Headshot of Joseph Leonelli, SVP of ATCC Federal Solutions

Joseph Leonelli, SVP of ATCC Federal Solutions

ATCC Wins $545 Million Contract to Respond to Emerging Infectious Disease Threats

As the world continues to grapple with the ongoing COVID-19 pandemic and the emergence of the new Omicron variant, Virginia’s ATCC secured a seven-year Delivery/Indefinite Quantity (IDIQ) contract from the National Institute of Allergy and Infectious Diseases, a division of the National Institutes of Health, valued at up to $545 million.

The contract will support the government agency’s Clinical Research, Division of Intramural Research and Vaccine Research Center with rapid response capabilities to infectious disease issues. Under terms of the contract, ATCC will be tasked with:

  • Storage and repository
  • Quality management
  • Facilities, equipment, and resource support/operations
  • Supply chain and logistics management to the government

The new contract builds on ATCC’s decades’ worth of experience supporting government agencies with the curation of high-quality biomaterials and resources, laboratory services, and repository operations.

Raymond H. Cypress, chairman and Chief Executive Officer of ATCC, said the company’s scientific, supply and cold chain logistics, and repository expertise in global health priorities will provide NIAID with rapid response capabilities to infectious disease concerns.

“With our biorepository services, including an FDA-registered facility for worldwide storage and distribution of biological materials, we are well-positioned to support NIAID with its pandemic preparedness and response,” Cypress said.

Joseph Leonelli, Senior Vice President of ATCC Federal Solution, said ATCC is the only company to have received a contract within its task area. Other task areas covered by similar NIAID contracts awarded include clinical trials, analytics, computational biotechnology, bioinformatics, and regulatory and quality assurance services. In total, 15 other companies received contracts aimed at these different areas, Leonelli said.

The contract supports the receipt of active pharmaceutical ingredients (API) necessary to develop therapies, as well as samples of the pathogens used in research. ATCC is able to store these viral samples at all biohazard containment levels at its own facilities, or through subcontractors for Biosafety Level 4 (BSL4) containment of the most threatening viruses, including various forms of hemorrhagic diseases. Biosafety Level 3 (BSL3) containment, which can be done at the company’s Manassas, Virginia site, includes the SARS-Cov-2 virus. In all, ATCC has more than 135,000 different specimens in its repository, Leonelli explained. He noted that those items are highly characterized and sorted. 

“Whatever the research groups are working on within NIAID that they would want to hold in this repository for follow-on research, we’ll have for them,” Leonelli said.

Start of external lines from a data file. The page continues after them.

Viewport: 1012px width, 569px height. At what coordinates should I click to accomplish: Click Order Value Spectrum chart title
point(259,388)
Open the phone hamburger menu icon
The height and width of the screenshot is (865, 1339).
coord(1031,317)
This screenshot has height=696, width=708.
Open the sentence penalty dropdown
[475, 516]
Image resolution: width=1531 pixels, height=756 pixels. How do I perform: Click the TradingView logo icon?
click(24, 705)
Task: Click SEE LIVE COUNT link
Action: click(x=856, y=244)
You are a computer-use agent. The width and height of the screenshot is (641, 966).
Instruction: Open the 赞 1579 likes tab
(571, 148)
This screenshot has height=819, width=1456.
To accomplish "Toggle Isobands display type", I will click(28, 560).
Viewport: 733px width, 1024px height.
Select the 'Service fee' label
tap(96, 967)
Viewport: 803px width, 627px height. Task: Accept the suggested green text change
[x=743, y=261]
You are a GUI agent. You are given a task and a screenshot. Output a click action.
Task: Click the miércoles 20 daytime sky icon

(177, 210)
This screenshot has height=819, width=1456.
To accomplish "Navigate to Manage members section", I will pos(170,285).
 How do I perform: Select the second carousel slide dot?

As an example, Leonelli pointed to ongoing research into COVID-19 and its different variants. When the original strain of the virus first reached the U.S., samples were isolated and sent to BEI Resources, a NIAID-funded contract managed by ATCC, for storage and shipping to various research institutions. Leonelli said ATCC was able to take ownership of the samples and distribute them to government researchers within a short amount of time.

When battling an aggressive viral threat, Leonelli said speed is the key. He said the company worked tirelessly in that short time to turn the samples around and get them into the hands of the research scientists. And, when those samples reached the bench, Leonelli added that researchers can expect the highest quality of samples from ATCC due to the company’s longtime expertise in the field.

In 2017, two years prior to the emergence of the SARS-Cov-2 virus, NIAID initiated a pandemic and epidemic response that included bolstering logistics capabilities to rapidly transport viral samples to various research agencies across the country. The government launched the initiative following outbreaks of the Zika virus across South America in 2016 and the Ebola virus across parts of West Africa in 2014. The COVID‐19 outbreak drove home the immediate need for more efficient reaction times and mechanisms to improve response and quality services, Leonelli said.

ATCC’s new contract will enable the industry to continue its rapid transformation that builds on the capabilities to shift focus on a dime and emphasize speed to market, Rebecca Bradford, senior director for government programs at ATCC, said. She added that taking years to bring products through the clinic and regulatory hurdles is no longer realistic given the speed at which pathogens like COVID-19 can move through society.

“This new contract mechanism will help NIAID and government agencies move a lot faster and quicker. This is not only for bench side research, but also for moving critical clinical work towards the bedside. That’s the real goal here, to get these countermeasures out to market. That’s the key,” Bradford said.

She added that ATCC is an operations and logistics specialist. The company is able to address all the integrated parts of the research development and preclinical process and help move them forward.

With the rise of the Omicron variant, Leonelli said the pace at which ATCC and the scientific community have been operating the past two years will not slow down. He said ATCC will continue its efforts to combat the ongoing pandemic. Leonelli noted that ATCC has been in contact with health agencies and researchers across the globe to understand the new variant and what that means for public health.

“The amount of international collaboration and cooperation during the COVID-19 pandemic has been truly remarkable. We’re really proud to service the life sciences community,” Leonelli said.